La recherche à ce sujet est encore jeune. Des données relevées dans des études montrent que les personnes chez lesquelles une fibrillation auriculaire a été diagnostiquée ont des performances cognitives inférieures à celles des personnes sans fibrillation auriculaire. Attention, cela ne prouve pas un lien de cause à effet, mais un lien existe et nous voulons essayer de mieux le comprendre. C’est pourquoi, dans notre étude, nous réalisons aussi divers tests chez nos patients pour évaluer leurs performances cérébrales et nous utilisons l’imagerie par résonance magnétique (IRM) pour visualiser le cerveau.
Qu’avez-vous découvert jusqu’à présent?
Nos patients atteints de fibrillation auriculaire présentent à l’IRM des modifications considérables du cerveau, dont certaines sont dues à une attaque cérébrale. Mais la plupart des patients n’ont jamais eu d’accident dont ils aient eu conscience et n’ont donc jamais été sous traitement médical auparavant. L’hypothèse est qu’au moins chez certains d’entre eux, de petites attaques cérébrales se sont produites sans qu’ils les ressentent et ont laissé des traces. Ces modifications se repèrent aussi à l’aide de tests cognitifs simples. C’est ainsi que dans notre étude, les performances du cerveau sont nettement limitées chez un quart des personnes atteintes de fibrillation auriculaire. Mais à nouveau, ceci ne prouve qu’un lien et non une causalité.

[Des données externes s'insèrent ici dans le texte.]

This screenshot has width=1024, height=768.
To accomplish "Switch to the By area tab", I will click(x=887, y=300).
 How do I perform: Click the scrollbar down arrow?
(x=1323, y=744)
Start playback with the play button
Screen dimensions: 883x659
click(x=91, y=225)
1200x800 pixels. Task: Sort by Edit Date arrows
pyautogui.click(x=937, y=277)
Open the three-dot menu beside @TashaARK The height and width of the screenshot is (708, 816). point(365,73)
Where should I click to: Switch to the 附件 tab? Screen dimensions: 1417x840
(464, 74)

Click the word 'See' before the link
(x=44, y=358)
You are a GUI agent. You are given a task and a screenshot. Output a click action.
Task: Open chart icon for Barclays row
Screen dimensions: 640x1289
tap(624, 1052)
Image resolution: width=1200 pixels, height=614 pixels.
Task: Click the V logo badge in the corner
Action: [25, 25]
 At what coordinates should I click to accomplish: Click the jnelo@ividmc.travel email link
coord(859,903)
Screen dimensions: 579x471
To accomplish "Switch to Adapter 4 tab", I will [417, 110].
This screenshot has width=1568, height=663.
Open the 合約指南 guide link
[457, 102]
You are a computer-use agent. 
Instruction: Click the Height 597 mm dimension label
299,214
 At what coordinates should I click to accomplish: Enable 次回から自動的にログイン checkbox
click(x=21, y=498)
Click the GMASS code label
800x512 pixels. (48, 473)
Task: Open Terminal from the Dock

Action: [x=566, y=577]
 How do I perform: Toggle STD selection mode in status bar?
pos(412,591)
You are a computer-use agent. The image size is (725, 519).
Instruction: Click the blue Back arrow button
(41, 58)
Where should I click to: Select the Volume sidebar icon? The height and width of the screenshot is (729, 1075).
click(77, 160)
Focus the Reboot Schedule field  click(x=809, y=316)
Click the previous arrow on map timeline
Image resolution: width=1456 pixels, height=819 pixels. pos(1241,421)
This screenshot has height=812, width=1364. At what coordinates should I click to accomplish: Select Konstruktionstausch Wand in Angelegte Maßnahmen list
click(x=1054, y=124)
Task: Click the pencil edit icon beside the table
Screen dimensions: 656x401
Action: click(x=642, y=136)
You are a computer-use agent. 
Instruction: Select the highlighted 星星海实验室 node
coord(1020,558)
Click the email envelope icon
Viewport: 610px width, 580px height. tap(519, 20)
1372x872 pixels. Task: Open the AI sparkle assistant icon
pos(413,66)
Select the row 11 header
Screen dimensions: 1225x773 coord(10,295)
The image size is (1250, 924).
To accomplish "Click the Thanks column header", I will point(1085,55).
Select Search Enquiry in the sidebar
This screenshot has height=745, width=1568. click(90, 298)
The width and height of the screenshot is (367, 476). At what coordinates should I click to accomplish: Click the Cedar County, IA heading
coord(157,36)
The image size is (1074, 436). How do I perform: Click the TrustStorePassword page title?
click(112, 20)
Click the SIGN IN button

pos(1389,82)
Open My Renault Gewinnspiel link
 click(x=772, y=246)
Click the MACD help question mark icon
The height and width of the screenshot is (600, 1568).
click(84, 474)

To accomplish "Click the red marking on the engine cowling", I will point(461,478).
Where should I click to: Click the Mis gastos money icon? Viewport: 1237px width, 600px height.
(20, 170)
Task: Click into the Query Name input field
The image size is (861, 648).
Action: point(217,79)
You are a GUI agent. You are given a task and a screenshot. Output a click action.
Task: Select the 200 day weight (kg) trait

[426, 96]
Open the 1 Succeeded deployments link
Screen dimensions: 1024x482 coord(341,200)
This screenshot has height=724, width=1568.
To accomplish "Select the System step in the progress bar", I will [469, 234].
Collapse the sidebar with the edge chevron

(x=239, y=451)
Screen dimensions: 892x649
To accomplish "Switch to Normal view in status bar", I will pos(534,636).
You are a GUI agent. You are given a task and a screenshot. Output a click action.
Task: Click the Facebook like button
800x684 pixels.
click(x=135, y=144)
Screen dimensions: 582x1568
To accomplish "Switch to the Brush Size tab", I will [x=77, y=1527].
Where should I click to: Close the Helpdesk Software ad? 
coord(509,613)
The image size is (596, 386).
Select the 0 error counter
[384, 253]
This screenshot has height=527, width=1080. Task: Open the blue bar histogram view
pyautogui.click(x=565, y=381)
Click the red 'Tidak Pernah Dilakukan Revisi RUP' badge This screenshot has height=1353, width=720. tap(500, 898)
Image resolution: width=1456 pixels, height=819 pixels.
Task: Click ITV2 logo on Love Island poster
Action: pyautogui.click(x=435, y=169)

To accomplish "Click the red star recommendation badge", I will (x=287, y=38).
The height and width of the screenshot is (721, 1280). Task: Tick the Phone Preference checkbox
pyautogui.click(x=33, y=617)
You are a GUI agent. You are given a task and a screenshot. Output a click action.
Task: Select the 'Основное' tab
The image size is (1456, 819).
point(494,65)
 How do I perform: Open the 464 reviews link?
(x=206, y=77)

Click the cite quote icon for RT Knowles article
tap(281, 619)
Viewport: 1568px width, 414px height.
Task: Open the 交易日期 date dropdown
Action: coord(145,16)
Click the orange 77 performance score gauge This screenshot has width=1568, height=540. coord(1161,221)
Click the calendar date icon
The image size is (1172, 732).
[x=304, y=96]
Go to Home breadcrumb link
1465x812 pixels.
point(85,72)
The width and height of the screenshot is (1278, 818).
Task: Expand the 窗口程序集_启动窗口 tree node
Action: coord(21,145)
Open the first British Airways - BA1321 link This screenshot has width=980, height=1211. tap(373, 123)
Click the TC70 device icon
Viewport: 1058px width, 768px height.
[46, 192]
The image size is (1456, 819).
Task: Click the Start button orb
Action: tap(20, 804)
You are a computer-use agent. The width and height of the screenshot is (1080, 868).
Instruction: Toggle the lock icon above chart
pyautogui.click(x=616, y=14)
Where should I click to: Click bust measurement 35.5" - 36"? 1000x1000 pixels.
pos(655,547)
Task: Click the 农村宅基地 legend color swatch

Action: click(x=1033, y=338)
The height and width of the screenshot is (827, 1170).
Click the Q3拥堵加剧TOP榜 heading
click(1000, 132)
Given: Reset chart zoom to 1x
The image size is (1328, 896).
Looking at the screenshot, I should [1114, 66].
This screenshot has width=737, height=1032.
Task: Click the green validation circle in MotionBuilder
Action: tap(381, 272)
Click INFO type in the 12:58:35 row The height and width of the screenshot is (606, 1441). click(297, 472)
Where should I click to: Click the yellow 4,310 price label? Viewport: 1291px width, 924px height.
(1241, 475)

Un anticoagulant pourrait-il empêcher la baisse des performances cérébrales, de même qu’il prévient l’attaque cérébrale?
Cela correspondrait à notre hypothèse et nous l’espérons naturellement. Si nous réduisons le risque d’attaque cérébrale à l’aide d’un traitement anticoagulant, nous devrions aussi pouvoir empêcher par là les petites attaques cérébrales passant inaperçues, et donc aussi la dégradation des performances cognitives. De premiers chiffres qui viennent de Scandinavie le confirment. Mais ils proviennent d’un registre étudiant le passé, il faut donc les interpréter avec prudence.
À part l’anticoagulation préventive, il y a aussi des possibilités de soigner directement la fibrillation auriculaire. Ce traitement réduit-il aussi le risque d’attaque cérébrale et de démence?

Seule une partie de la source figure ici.